As this Earth Day Sunday approaches, it's hard to overlook a number of campaigns encouraging the faithful to go beyond just recycling old church bulletins. These campaigns are reflective of a growing movement, one in which the faithful are seeking ways to draw upon religious convictions to embrace a calling to protect not only the planet, but also all creatures who share it. The timing couldn't be more apt. As the world prepares to implement the Paris Climate Agreement and a new Sustainable Development Agenda, the message is becoming clear--environmental protection and animal protection can never be treated as two different concepts.
It's not too late to engage. Here are just a few faith-oriented initiatives that offer ways to protect other living creatures on this Earth Day Sunday, and beyond.
Caring for All God's Creatures
For each Earth Day, Creation Justice Ministries selects an environmental theme and highlights ways that individuals and congregations can celebrate and protect God's Creation. This year's theme, Care for God's Creatures, reminds the Christian community of its interconnectedness with and responsibilities toward other living beings. The organization is offering a number of resources including hymns, sample sermons and numerous practical action steps for those wishing to protect animals as a demonstration of their faith.
As Executive Director, Shantha Ready Alonso, explained in describing the inspiration for the program,
Last summer, Stanford released research proving that earth is experiencing a mass extinction right now: 1 in 5 species are threatened. We felt urgency to lift up that we have a moral responsibility to care for all God's creatures, and that we are interdependent with them. Ecclesiastes 3:19 says that the fate of the animals and the fate of humans are intertwined and we both share the same breath. We know not what we do when we allow species to disappear from the earth forever. Let us not undo God's handiwork.
Connecting Faith, Food, and Animal Protection
I was recently very excited to be welcomed to join a packed room with enthusiastic people in their 20s, 30s, and beyond at Sixth and I Historic synagogue in Washington, DC. The group, named Cheesed and Hummus: A Veg Collective, was hosting its first meeting to explore the connections between Judaism and plant-based eating as a way to be compassionate toward the earth, the animals, and ourselves. I was one of a small handful of curious Catholics in the room, but the context nevertheless seemed familiar. Increasingly, people of all faith traditions are connecting their food choices to social justice concerns, including environmental and animal protection.

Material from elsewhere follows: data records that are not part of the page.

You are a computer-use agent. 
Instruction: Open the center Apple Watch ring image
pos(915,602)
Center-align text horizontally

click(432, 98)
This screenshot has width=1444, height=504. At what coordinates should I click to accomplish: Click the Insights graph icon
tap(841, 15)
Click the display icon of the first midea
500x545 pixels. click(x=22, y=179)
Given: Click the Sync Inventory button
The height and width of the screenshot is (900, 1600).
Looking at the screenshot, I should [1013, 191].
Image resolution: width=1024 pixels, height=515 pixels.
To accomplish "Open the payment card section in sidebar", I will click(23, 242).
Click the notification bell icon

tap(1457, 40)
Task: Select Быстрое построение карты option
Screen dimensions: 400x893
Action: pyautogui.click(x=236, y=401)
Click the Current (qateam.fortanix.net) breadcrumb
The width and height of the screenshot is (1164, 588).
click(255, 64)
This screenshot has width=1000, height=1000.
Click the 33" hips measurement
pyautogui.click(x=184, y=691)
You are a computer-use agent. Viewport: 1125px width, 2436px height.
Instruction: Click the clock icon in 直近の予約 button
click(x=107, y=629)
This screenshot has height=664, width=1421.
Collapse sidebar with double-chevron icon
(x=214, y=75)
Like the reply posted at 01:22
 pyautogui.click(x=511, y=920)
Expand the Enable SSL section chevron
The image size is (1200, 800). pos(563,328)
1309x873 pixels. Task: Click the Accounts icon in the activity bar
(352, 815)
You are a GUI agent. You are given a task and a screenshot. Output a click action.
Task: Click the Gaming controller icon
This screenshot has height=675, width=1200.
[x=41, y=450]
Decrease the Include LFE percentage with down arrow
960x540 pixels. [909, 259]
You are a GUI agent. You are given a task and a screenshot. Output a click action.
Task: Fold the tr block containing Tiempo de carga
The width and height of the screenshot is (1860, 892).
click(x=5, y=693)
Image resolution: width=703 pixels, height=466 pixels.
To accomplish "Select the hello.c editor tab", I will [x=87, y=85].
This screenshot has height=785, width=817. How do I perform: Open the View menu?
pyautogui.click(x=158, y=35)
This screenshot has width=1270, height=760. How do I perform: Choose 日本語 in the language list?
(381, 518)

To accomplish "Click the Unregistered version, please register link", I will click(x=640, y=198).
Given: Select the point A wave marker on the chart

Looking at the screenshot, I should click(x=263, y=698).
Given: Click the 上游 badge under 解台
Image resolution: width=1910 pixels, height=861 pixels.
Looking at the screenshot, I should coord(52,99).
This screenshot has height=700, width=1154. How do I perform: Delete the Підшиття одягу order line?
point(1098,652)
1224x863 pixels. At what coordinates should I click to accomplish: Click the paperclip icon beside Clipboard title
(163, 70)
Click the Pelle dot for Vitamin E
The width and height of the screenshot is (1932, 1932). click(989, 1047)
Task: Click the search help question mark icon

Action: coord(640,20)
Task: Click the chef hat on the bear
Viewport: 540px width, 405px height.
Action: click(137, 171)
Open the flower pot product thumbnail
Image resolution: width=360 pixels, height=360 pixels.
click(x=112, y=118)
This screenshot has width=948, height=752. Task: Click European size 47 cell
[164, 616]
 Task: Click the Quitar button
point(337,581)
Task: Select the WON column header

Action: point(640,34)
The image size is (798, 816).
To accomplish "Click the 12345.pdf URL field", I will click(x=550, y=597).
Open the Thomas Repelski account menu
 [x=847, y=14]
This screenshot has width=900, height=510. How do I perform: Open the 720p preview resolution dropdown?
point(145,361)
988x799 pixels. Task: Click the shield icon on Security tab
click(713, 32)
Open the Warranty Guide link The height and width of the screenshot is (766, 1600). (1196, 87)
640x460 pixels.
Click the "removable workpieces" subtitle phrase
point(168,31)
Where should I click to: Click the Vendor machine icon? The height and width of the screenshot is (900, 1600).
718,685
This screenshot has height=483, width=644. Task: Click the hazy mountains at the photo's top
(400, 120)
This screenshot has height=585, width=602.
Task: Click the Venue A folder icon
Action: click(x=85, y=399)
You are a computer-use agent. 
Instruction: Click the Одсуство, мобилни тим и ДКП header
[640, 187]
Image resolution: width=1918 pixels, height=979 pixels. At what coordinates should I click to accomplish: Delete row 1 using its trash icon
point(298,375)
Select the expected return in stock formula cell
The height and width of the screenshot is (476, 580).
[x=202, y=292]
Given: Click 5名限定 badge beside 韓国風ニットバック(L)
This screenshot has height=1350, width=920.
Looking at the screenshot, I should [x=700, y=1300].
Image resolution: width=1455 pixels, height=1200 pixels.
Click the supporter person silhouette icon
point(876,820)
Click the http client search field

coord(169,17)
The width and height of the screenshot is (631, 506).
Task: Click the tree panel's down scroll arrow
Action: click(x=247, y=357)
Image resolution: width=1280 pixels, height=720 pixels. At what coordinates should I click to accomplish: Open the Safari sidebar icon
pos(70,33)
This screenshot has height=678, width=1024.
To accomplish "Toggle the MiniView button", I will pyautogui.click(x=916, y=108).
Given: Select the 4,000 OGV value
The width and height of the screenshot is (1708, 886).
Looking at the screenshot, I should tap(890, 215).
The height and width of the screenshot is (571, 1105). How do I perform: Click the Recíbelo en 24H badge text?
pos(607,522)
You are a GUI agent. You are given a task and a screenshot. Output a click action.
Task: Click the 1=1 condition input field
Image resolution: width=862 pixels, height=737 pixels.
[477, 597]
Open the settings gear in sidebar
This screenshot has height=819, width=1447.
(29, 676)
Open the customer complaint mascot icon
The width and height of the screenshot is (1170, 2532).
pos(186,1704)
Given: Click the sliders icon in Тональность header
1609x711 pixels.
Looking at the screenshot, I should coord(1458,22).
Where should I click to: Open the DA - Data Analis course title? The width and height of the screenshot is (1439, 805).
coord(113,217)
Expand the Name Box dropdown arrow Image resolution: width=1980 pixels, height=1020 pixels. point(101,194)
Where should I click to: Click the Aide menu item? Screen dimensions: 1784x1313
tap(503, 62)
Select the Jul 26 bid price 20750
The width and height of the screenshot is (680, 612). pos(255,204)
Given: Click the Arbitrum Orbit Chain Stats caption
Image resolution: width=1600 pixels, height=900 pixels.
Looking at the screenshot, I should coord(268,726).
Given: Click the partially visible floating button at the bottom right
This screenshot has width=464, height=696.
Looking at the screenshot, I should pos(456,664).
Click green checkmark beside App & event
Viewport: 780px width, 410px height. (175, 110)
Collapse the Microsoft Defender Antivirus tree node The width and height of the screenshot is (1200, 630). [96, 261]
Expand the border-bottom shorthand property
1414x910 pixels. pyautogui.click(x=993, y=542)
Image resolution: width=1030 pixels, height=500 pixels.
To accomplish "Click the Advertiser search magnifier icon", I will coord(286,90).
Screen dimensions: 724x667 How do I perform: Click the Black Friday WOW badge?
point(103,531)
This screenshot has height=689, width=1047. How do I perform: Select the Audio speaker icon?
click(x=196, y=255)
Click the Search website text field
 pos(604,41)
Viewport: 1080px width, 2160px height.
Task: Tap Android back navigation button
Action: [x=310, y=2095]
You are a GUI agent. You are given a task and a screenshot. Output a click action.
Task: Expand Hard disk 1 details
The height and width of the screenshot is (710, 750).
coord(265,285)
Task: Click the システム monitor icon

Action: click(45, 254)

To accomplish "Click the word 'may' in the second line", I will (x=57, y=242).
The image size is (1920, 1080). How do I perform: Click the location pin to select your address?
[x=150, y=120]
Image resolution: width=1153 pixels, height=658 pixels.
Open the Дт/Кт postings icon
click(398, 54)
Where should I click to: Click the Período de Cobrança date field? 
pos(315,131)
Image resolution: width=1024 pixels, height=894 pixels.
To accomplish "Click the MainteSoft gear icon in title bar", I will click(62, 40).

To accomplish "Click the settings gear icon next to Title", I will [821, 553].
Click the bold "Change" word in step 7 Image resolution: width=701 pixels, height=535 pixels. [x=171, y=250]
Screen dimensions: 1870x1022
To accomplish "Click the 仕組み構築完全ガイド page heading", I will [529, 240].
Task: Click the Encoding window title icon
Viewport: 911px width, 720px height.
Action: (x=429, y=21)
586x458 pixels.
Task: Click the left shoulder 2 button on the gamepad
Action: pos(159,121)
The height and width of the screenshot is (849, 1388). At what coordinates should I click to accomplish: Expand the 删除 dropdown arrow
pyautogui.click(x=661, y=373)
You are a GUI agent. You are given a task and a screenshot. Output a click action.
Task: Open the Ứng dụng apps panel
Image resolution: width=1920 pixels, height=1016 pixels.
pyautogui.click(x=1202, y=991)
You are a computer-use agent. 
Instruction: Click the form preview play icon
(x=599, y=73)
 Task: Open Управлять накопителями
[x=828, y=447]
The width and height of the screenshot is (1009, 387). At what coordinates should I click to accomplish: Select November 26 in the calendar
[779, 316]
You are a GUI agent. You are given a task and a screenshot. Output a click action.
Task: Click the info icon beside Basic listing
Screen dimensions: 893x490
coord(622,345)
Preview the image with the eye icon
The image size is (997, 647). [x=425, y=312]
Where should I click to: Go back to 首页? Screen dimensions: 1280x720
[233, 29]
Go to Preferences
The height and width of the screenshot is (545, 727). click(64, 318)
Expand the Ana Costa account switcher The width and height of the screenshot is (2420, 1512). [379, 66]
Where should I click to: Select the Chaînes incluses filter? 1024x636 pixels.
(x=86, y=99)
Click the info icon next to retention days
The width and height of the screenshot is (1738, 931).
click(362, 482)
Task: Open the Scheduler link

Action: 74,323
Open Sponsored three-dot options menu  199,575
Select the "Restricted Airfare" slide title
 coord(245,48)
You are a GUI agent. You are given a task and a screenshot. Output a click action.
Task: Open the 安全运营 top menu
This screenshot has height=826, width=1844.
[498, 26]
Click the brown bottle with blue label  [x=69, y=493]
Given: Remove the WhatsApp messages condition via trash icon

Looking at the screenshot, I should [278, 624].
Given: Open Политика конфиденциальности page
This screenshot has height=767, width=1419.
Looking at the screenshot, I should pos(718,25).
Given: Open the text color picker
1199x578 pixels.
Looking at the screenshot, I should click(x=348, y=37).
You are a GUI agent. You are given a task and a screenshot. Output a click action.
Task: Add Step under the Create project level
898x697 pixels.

For those practicing Judaism, a unique opportunity avails itself this Earth Day, which coincides with the Jewish holiday of Passover. An increasing number of people are becoming aware of the animal welfare and environmental concerns connected to factory farming. Yet, many traditional recipes for celebrating the holiday are animal-based. Fortunately, there are a number of resources for people wishing to help animals and the environment with one's fork while also celebrating sacred traditions. From Jewish Initiative for Animals #liberateyourplate campaign, to Jewish Veg's Plant-Based Passover resources, there are a number of options for those wishing to act in one of the simplest yet most impactful ways-- eating in a way that is more conscious, compassionate, and sustainable.
Something for Everyone
For many years, The Humane Society of the United States Faith Outreach program has been one of my favorite go to places for a number of helpful faith-based print and media resources, including the Humane Backyards project, which encourages congregations to enhance outdoor spaces in nature to shelter and feed native animals. It is one of many projects the program offers to connect faith values with a wide range of animal protection issues from wildlife to farm animal protection. One of the best parts -- ordinary lay people use these resources at church tabling events, Farmer's Markets, discussion groups, film screenings and more.
The case for caring for animals is a deeply rooted but often overlooked aspect of many faith traditions. Fortunately, the ways to start discussions and integrate concern for animals and the earth in worship spaces are only limited by the imagination.